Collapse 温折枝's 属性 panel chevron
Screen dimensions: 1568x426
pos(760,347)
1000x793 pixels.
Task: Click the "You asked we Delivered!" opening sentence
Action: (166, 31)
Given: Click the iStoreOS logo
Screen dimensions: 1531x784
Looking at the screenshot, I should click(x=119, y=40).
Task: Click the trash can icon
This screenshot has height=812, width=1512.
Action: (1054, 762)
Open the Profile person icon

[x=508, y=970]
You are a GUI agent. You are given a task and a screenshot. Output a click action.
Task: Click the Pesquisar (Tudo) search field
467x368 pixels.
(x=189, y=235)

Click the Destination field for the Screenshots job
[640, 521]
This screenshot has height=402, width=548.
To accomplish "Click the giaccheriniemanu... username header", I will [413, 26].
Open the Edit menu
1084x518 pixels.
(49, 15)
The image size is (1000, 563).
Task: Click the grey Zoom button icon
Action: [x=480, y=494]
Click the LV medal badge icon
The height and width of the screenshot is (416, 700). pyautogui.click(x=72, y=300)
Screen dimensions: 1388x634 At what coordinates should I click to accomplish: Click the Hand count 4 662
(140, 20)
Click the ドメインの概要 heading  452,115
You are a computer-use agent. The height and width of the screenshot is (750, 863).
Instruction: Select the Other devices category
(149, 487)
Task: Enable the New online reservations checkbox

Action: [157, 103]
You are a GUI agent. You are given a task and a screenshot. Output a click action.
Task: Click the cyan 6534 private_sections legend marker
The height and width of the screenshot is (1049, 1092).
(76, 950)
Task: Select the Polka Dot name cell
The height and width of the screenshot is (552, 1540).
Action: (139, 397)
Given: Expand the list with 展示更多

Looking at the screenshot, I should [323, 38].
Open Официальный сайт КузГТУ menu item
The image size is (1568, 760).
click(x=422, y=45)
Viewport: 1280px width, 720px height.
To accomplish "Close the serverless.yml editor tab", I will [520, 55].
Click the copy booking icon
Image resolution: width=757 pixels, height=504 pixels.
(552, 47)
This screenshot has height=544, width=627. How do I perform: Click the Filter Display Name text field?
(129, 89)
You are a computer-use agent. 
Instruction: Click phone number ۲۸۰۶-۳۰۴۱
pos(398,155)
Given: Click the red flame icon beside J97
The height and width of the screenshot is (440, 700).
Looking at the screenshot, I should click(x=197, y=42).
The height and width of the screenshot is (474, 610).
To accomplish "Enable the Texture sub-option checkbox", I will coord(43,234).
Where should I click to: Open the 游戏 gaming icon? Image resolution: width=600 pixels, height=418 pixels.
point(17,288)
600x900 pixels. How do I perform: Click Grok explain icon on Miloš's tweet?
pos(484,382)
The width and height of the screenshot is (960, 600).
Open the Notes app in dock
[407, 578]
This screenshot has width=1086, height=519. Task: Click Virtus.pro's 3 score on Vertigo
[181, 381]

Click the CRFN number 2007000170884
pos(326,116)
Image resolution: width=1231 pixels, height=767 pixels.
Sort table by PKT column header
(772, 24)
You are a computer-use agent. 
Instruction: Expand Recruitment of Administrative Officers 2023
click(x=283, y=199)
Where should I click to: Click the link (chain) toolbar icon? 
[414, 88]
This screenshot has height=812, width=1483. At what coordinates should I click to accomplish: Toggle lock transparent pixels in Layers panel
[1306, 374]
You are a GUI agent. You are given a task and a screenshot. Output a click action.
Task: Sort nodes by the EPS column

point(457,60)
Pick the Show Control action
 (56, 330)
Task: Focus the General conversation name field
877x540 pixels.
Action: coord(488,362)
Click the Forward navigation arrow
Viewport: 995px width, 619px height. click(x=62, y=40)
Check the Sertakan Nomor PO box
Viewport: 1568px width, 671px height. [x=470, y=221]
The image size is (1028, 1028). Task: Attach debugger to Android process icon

Your assignment — Repeat each entry above exactly as it appears.

Answer —
Collapse 温折枝's 属性 panel chevron
Screen dimensions: 1568x426
pos(760,347)
1000x793 pixels.
Task: Click the "You asked we Delivered!" opening sentence
Action: (166, 31)
Given: Click the iStoreOS logo
Screen dimensions: 1531x784
Looking at the screenshot, I should click(x=119, y=40).
Task: Click the trash can icon
This screenshot has height=812, width=1512.
Action: (1054, 762)
Open the Profile person icon

[x=508, y=970]
You are a GUI agent. You are given a task and a screenshot. Output a click action.
Task: Click the Pesquisar (Tudo) search field
467x368 pixels.
(x=189, y=235)

Click the Destination field for the Screenshots job
[640, 521]
This screenshot has height=402, width=548.
To accomplish "Click the giaccheriniemanu... username header", I will [413, 26].
Open the Edit menu
1084x518 pixels.
(49, 15)
The image size is (1000, 563).
Task: Click the grey Zoom button icon
Action: [x=480, y=494]
Click the LV medal badge icon
The height and width of the screenshot is (416, 700). pyautogui.click(x=72, y=300)
Screen dimensions: 1388x634 At what coordinates should I click to accomplish: Click the Hand count 4 662
(140, 20)
Click the ドメインの概要 heading  452,115
You are a computer-use agent. The height and width of the screenshot is (750, 863).
Instruction: Select the Other devices category
(149, 487)
Task: Enable the New online reservations checkbox

Action: [157, 103]
You are a GUI agent. You are given a task and a screenshot. Output a click action.
Task: Click the cyan 6534 private_sections legend marker
The height and width of the screenshot is (1049, 1092).
(76, 950)
Task: Select the Polka Dot name cell
The height and width of the screenshot is (552, 1540).
Action: (139, 397)
Given: Expand the list with 展示更多

Looking at the screenshot, I should [323, 38].
Open Официальный сайт КузГТУ menu item
The image size is (1568, 760).
click(x=422, y=45)
Viewport: 1280px width, 720px height.
To accomplish "Close the serverless.yml editor tab", I will [520, 55].
Click the copy booking icon
Image resolution: width=757 pixels, height=504 pixels.
(552, 47)
This screenshot has height=544, width=627. How do I perform: Click the Filter Display Name text field?
(129, 89)
You are a computer-use agent. 
Instruction: Click phone number ۲۸۰۶-۳۰۴۱
pos(398,155)
Given: Click the red flame icon beside J97
The height and width of the screenshot is (440, 700).
Looking at the screenshot, I should click(x=197, y=42).
The height and width of the screenshot is (474, 610).
To accomplish "Enable the Texture sub-option checkbox", I will coord(43,234).
Where should I click to: Open the 游戏 gaming icon? Image resolution: width=600 pixels, height=418 pixels.
point(17,288)
600x900 pixels. How do I perform: Click Grok explain icon on Miloš's tweet?
pos(484,382)
The width and height of the screenshot is (960, 600).
Open the Notes app in dock
[407, 578]
This screenshot has width=1086, height=519. Task: Click Virtus.pro's 3 score on Vertigo
[181, 381]

Click the CRFN number 2007000170884
pos(326,116)
Image resolution: width=1231 pixels, height=767 pixels.
Sort table by PKT column header
(772, 24)
You are a computer-use agent. 
Instruction: Expand Recruitment of Administrative Officers 2023
click(x=283, y=199)
Where should I click to: Click the link (chain) toolbar icon? 
[414, 88]
This screenshot has height=812, width=1483. At what coordinates should I click to accomplish: Toggle lock transparent pixels in Layers panel
[1306, 374]
You are a GUI agent. You are given a task and a screenshot. Output a click action.
Task: Sort nodes by the EPS column

point(457,60)
Pick the Show Control action
 (56, 330)
Task: Focus the General conversation name field
877x540 pixels.
Action: coord(488,362)
Click the Forward navigation arrow
Viewport: 995px width, 619px height. click(x=62, y=40)
Check the Sertakan Nomor PO box
Viewport: 1568px width, 671px height. [x=470, y=221]
The image size is (1028, 1028). Task: Attach debugger to Android process icon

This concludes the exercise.